══ Material to process
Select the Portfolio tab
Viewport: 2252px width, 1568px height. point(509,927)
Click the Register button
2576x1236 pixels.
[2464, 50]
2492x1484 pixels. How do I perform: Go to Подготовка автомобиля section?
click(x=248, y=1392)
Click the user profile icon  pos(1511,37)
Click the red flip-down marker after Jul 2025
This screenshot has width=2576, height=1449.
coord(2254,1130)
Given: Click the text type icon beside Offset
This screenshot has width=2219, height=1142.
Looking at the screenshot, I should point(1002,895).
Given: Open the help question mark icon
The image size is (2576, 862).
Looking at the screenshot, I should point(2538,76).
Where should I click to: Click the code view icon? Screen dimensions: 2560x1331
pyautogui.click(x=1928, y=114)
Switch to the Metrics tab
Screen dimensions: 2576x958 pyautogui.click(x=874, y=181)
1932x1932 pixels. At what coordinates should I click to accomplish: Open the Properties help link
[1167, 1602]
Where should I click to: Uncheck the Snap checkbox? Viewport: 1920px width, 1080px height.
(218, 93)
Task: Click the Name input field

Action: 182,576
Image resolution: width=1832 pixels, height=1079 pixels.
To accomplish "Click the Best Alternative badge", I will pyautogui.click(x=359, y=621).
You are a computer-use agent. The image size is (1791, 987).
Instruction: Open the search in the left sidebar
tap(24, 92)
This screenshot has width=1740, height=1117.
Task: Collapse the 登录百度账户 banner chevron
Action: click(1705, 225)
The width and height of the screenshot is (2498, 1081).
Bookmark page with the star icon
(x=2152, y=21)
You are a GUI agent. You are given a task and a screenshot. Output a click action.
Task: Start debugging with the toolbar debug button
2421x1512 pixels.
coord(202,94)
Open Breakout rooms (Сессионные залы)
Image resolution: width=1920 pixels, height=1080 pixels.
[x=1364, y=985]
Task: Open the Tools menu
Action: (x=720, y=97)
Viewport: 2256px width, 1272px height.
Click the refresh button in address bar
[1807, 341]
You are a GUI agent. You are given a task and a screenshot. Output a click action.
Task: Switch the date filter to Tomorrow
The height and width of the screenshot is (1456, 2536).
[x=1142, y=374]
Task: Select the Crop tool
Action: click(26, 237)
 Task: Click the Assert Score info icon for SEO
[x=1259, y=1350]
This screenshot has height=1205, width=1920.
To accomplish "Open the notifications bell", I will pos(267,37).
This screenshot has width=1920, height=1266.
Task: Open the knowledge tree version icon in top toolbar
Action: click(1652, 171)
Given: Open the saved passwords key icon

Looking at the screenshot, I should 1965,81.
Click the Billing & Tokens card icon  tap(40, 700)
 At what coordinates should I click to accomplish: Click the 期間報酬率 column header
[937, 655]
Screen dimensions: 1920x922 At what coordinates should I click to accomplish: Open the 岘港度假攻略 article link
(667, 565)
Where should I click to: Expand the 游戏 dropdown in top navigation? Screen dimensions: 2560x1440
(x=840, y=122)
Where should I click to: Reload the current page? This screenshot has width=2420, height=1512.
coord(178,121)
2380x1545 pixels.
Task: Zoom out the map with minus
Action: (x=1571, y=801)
════
### Task to complete
Return all of the entries exactly as they were supplied.

### Answer for the task
Select the Portfolio tab
Viewport: 2252px width, 1568px height. point(509,927)
Click the Register button
2576x1236 pixels.
[2464, 50]
2492x1484 pixels. How do I perform: Go to Подготовка автомобиля section?
click(x=248, y=1392)
Click the user profile icon  pos(1511,37)
Click the red flip-down marker after Jul 2025
This screenshot has width=2576, height=1449.
coord(2254,1130)
Given: Click the text type icon beside Offset
This screenshot has width=2219, height=1142.
Looking at the screenshot, I should point(1002,895).
Given: Open the help question mark icon
The image size is (2576, 862).
Looking at the screenshot, I should point(2538,76).
Where should I click to: Click the code view icon? Screen dimensions: 2560x1331
pyautogui.click(x=1928, y=114)
Switch to the Metrics tab
Screen dimensions: 2576x958 pyautogui.click(x=874, y=181)
1932x1932 pixels. At what coordinates should I click to accomplish: Open the Properties help link
[1167, 1602]
Where should I click to: Uncheck the Snap checkbox? Viewport: 1920px width, 1080px height.
(218, 93)
Task: Click the Name input field

Action: 182,576
Image resolution: width=1832 pixels, height=1079 pixels.
To accomplish "Click the Best Alternative badge", I will pyautogui.click(x=359, y=621).
You are a computer-use agent. The image size is (1791, 987).
Instruction: Open the search in the left sidebar
tap(24, 92)
This screenshot has width=1740, height=1117.
Task: Collapse the 登录百度账户 banner chevron
Action: click(1705, 225)
The width and height of the screenshot is (2498, 1081).
Bookmark page with the star icon
(x=2152, y=21)
You are a GUI agent. You are given a task and a screenshot. Output a click action.
Task: Start debugging with the toolbar debug button
2421x1512 pixels.
coord(202,94)
Open Breakout rooms (Сессионные залы)
Image resolution: width=1920 pixels, height=1080 pixels.
[x=1364, y=985]
Task: Open the Tools menu
Action: (x=720, y=97)
Viewport: 2256px width, 1272px height.
Click the refresh button in address bar
[1807, 341]
You are a GUI agent. You are given a task and a screenshot. Output a click action.
Task: Switch the date filter to Tomorrow
The height and width of the screenshot is (1456, 2536).
[x=1142, y=374]
Task: Select the Crop tool
Action: click(26, 237)
 Task: Click the Assert Score info icon for SEO
[x=1259, y=1350]
This screenshot has height=1205, width=1920.
To accomplish "Open the notifications bell", I will pos(267,37).
This screenshot has width=1920, height=1266.
Task: Open the knowledge tree version icon in top toolbar
Action: click(1652, 171)
Given: Open the saved passwords key icon

Looking at the screenshot, I should 1965,81.
Click the Billing & Tokens card icon  tap(40, 700)
 At what coordinates should I click to accomplish: Click the 期間報酬率 column header
[937, 655]
Screen dimensions: 1920x922 At what coordinates should I click to accomplish: Open the 岘港度假攻略 article link
(667, 565)
Where should I click to: Expand the 游戏 dropdown in top navigation? Screen dimensions: 2560x1440
(x=840, y=122)
Where should I click to: Reload the current page? This screenshot has width=2420, height=1512.
coord(178,121)
2380x1545 pixels.
Task: Zoom out the map with minus
Action: (x=1571, y=801)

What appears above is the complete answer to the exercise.